Au Royaume-Uni, aux États-Unis et en Allemagne, les révoltes populistes sont non seulement alimentées par un même type de mécontentement et de sentiment nationaliste, mais elles s’opèrent également au sein de contextes économiques similaires. Ces trois pays ont à ce jour plus ou moins renoué avec le plein emploi, avec des taux de chômage proches de 5 %. Pour autant, nombre d’emplois créés ne sont que faiblement rémunérateurs, à l’heure où par ailleurs les immigrés ont depuis peu remplacé les banquiers en tant que boucs-émissaires des maux de la société.
Le degré de méfiance vis-à-vis des dirigeants d’affaires, des politiciens des courants dominants, ainsi que des experts de l’économie, est illustré par la mesure dans laquelle les électeurs préfèrent ignorer les mises en garde formulées par ces premiers, qui craignent que soit mis en péril le rétablissement de la prospérité à travers un renversement du statu quo. Au Royaume-Uni, à l’issue de trois mois de débat autour du Brexit, seuls 37 % des électeurs estiment que le pays s’en sortirait moins bien économiquement s’il quittait l’UE – contre 38 % l’an dernier.
Autrement dit, les piles de rapports rendus par le Fonds monétaire international, l’OCDE, la Banque mondiale, le gouvernement britannique et la Banque d’Angleterre, qui mettent unanimement en garde contre d’importantes pertes en cas de Brexit, demeurent clairement ignorés. Plutôt que d’user d’analyses détaillées pour réfuter les mises en garde des experts, Boris Johnson, leader de la campagne du Leave, se contente de répondre en haussant les épaules et en formulant un discours identique à la rhétorique anti-establishment de Donal Trump : « Comment peut-on avoir peur de sortir de l’UE ? Croyez-moi, personnellement cela me va très bien. » En d’autres termes, ces soi-disant experts qui ont eu tort par le passé sont à nouveau dans l’erreur aujourd’hui.

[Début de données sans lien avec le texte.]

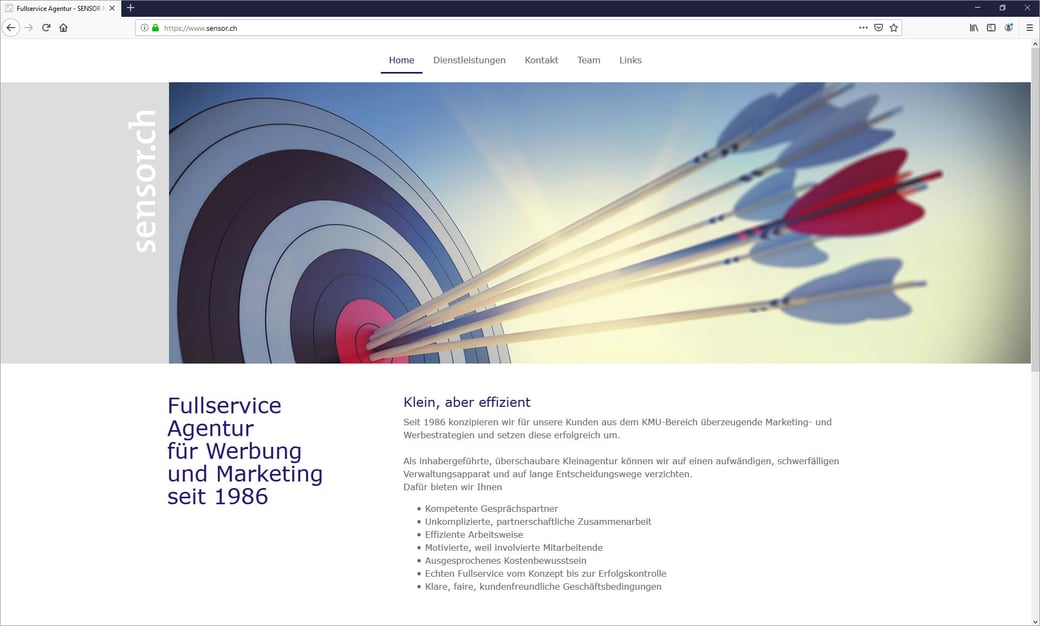
Task: Bookmark this page with the star icon
Action: (x=893, y=28)

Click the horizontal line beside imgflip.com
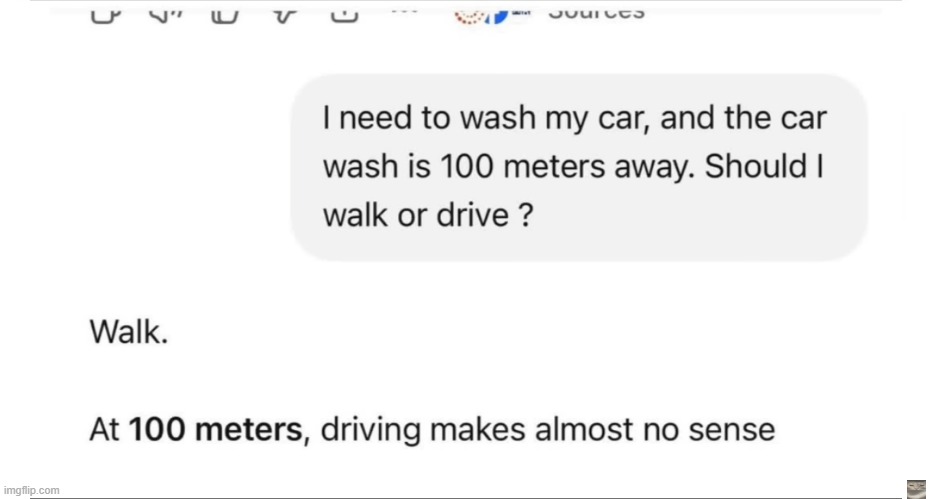click(480, 495)
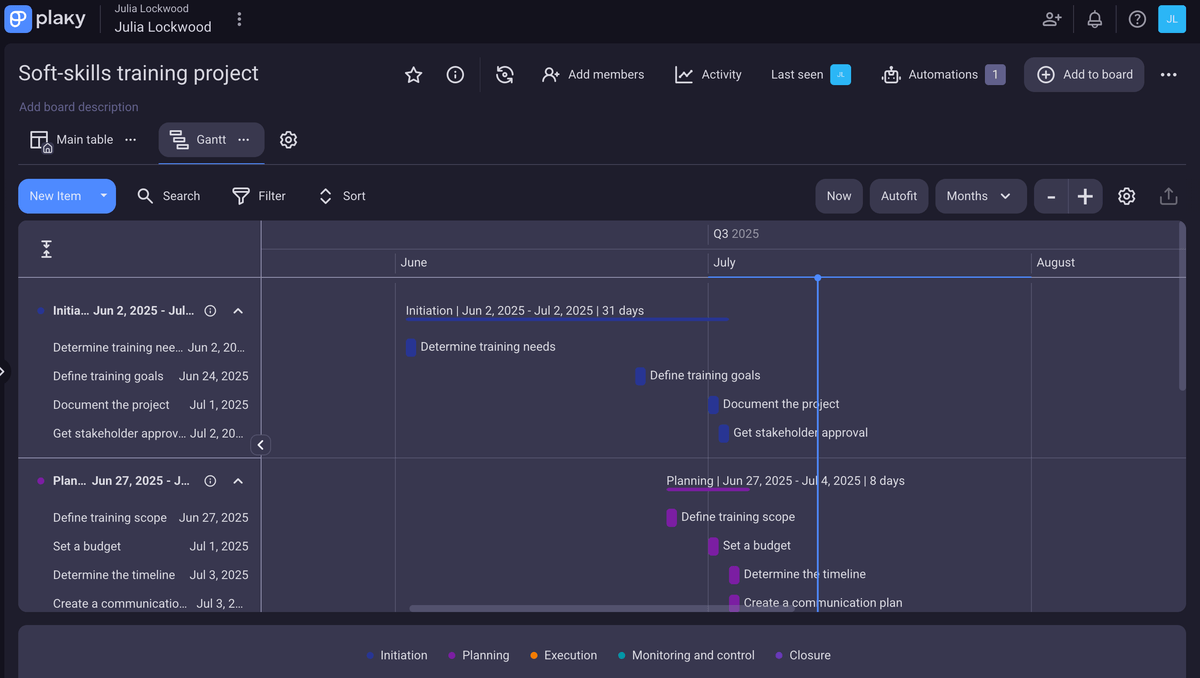Toggle Execution group in legend

point(563,655)
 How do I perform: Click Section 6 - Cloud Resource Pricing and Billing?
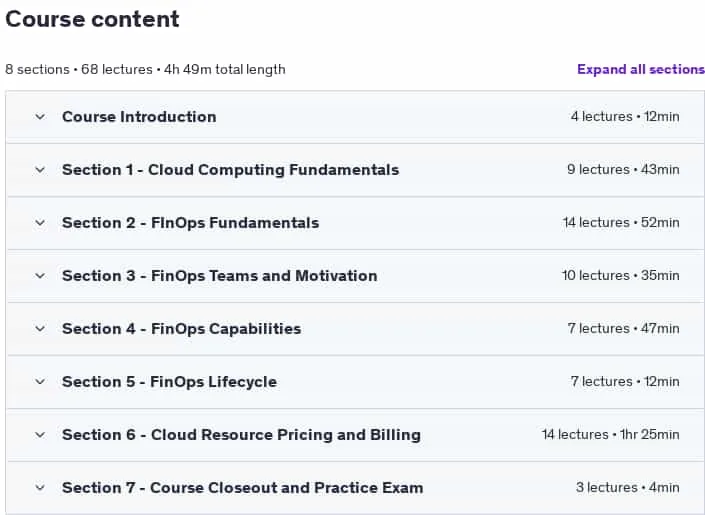point(241,435)
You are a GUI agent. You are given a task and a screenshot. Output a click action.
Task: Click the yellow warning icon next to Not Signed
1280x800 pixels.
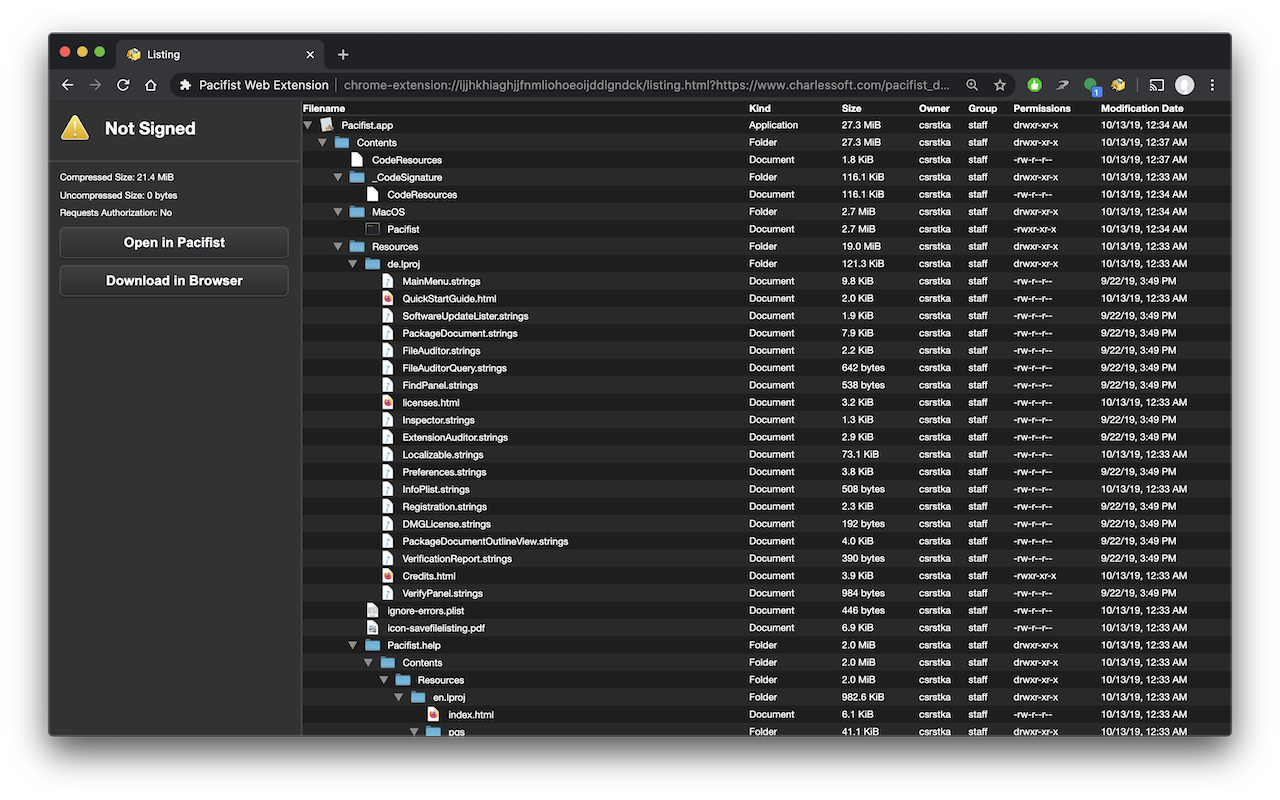tap(73, 128)
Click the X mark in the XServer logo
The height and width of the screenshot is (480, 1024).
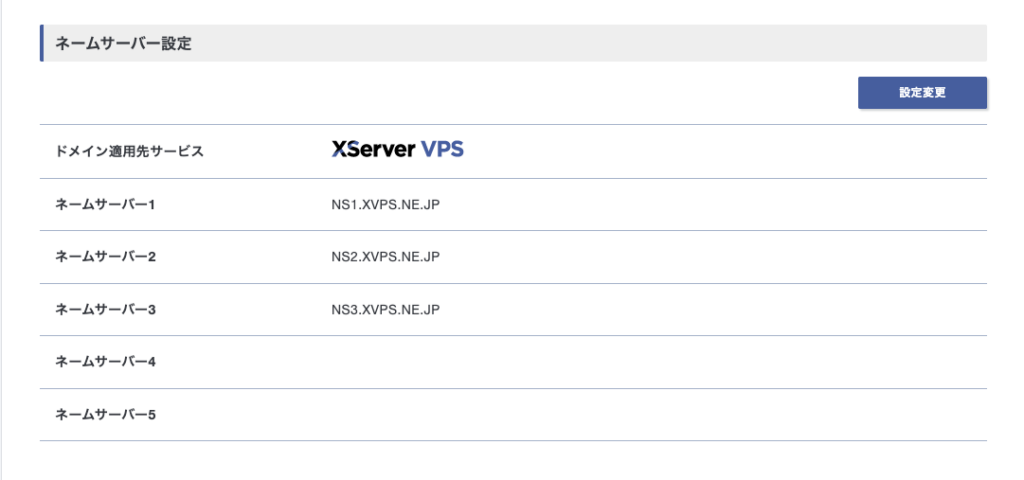tap(339, 150)
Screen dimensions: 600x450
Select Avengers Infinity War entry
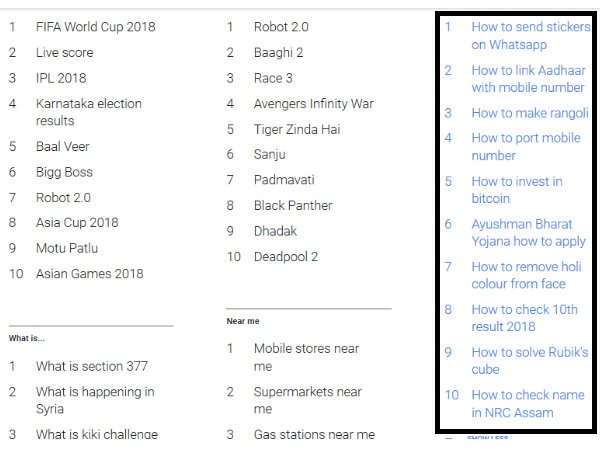(313, 103)
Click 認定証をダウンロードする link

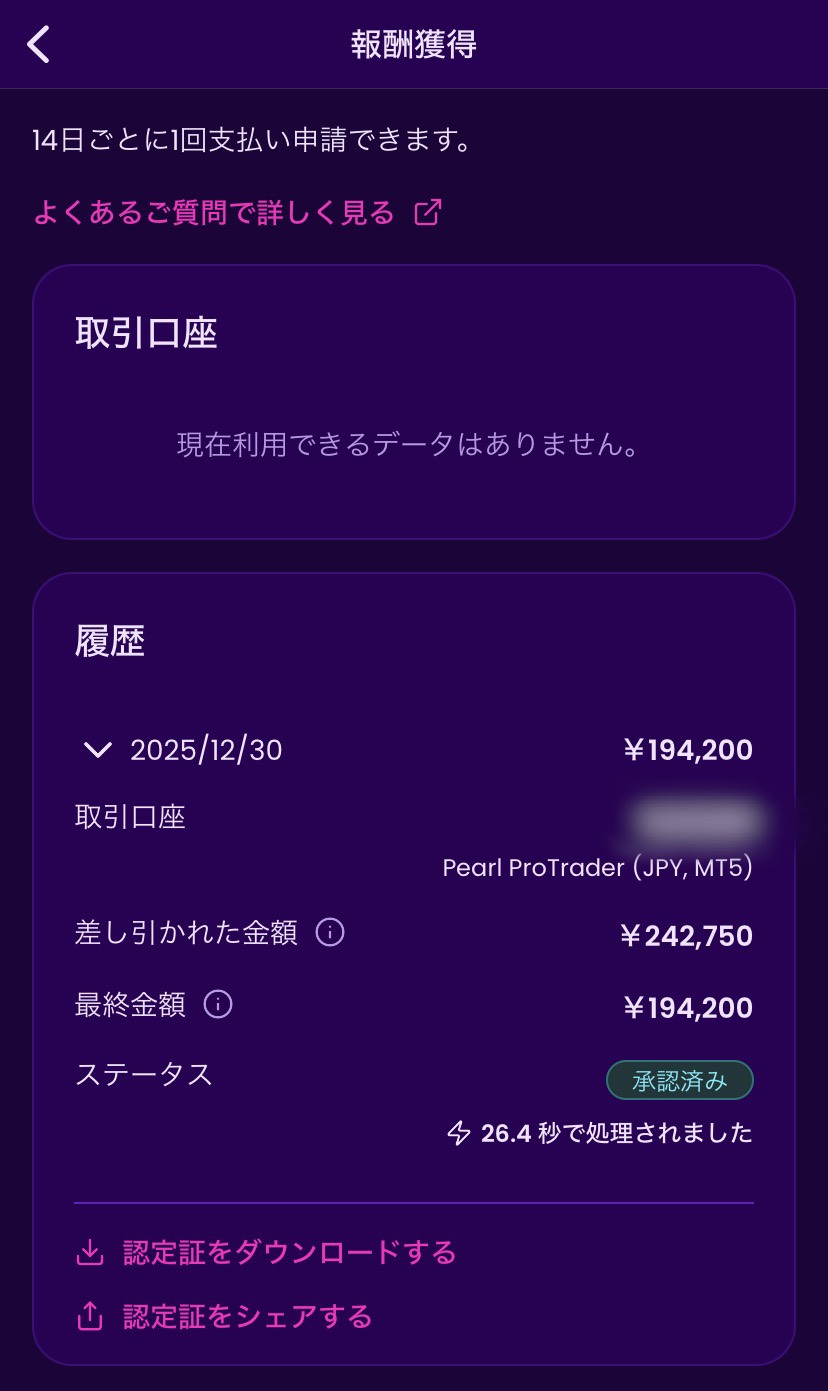[289, 1252]
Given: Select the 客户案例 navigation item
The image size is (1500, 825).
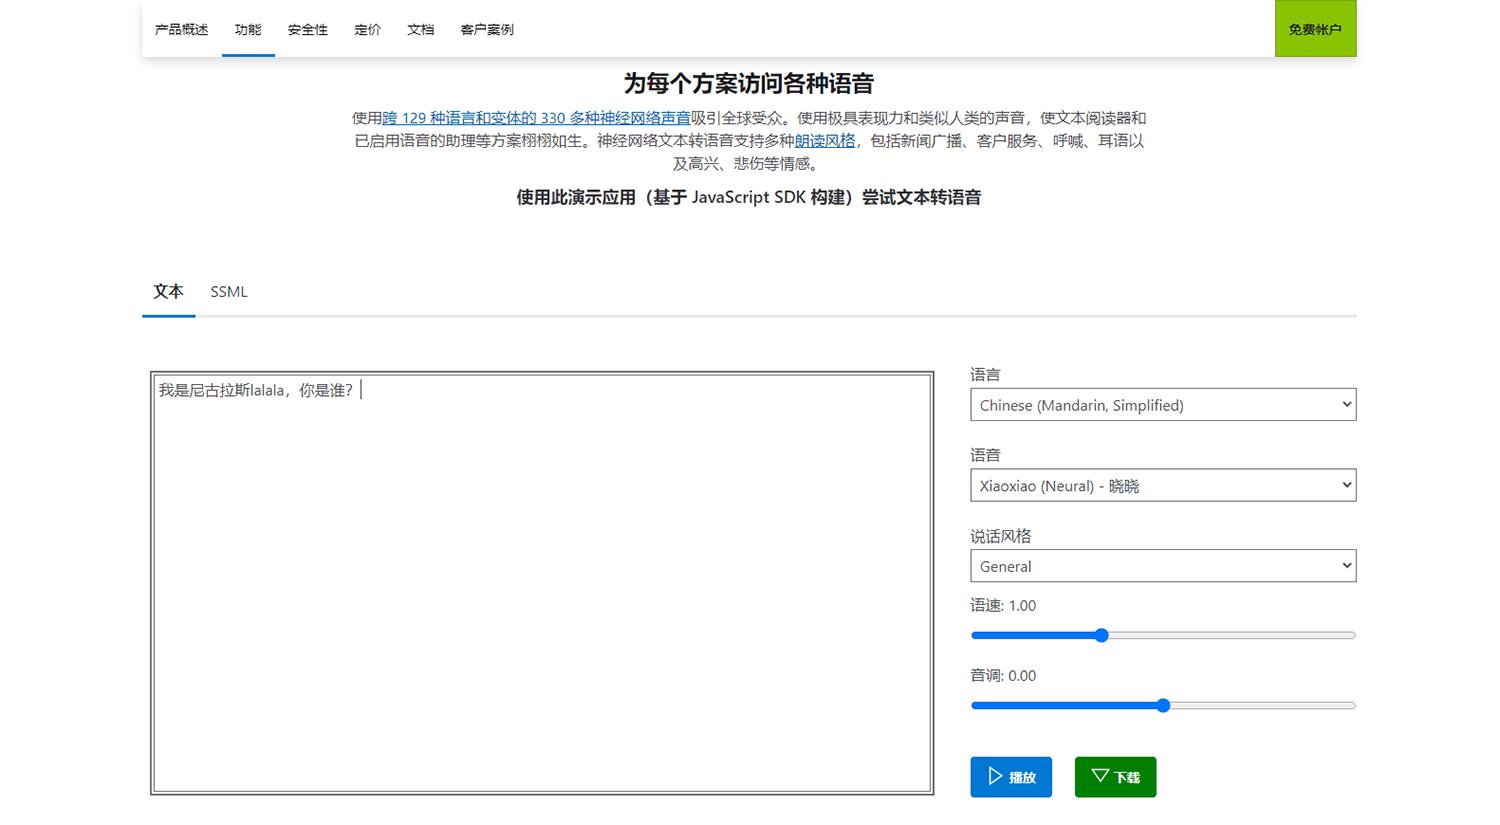Looking at the screenshot, I should 487,29.
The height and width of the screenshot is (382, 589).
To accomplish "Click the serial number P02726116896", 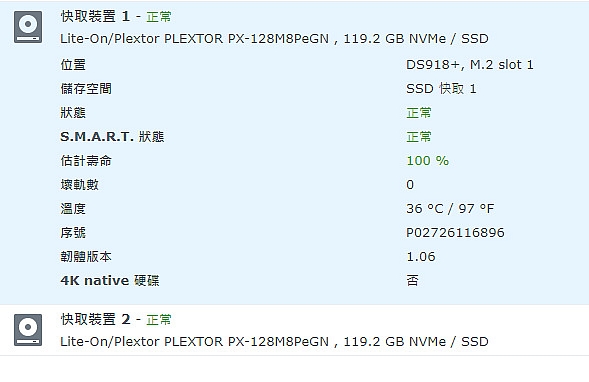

À en juger par les derniers sondages sur le Brexit, ce genre d’attaques frontales à l’encontre des élites politiques rencontre un étonnant succès au Royaume-Uni. Mais c’est seulement après comptabilisation des votes que nous saurons si les opinions exprimées dans les sondages reflètent la réalité des votes.
C’est là une deuxième raison pour laquelle l’issue du Brexit résonnera à travers le monde. Ce référendum constituera en effet la première grande mise à l’épreuve sur la question de savoir si ce sont les experts et les marchés, ou les sondages d’opinion, qui s’inscrivent au plus proche de la vérité quant à l’emprise de la montée populiste.
Pour l’heure, des deux côtés de l’Atlantique, commentateurs politiques et marchés financiers estiment, peut-être avec suffisance, que ce que les électeurs en colère confient aux enquêtes d’opinion ne reflète pas véritablement leur véritable intention de vote. Récemment, les analystes et investisseurs n’ont cessé d’attribuer de faibles probabilités aux victoires dissidentes : fin mai, les pronostiques de marché et autres modèles informatisés fixaient la probabilité d’une victoire de Trump et du Brexit à seulement 25 %, malgré un soutien estimé à 50 % en faveur de ces deux issues dans les sondages d’opinion.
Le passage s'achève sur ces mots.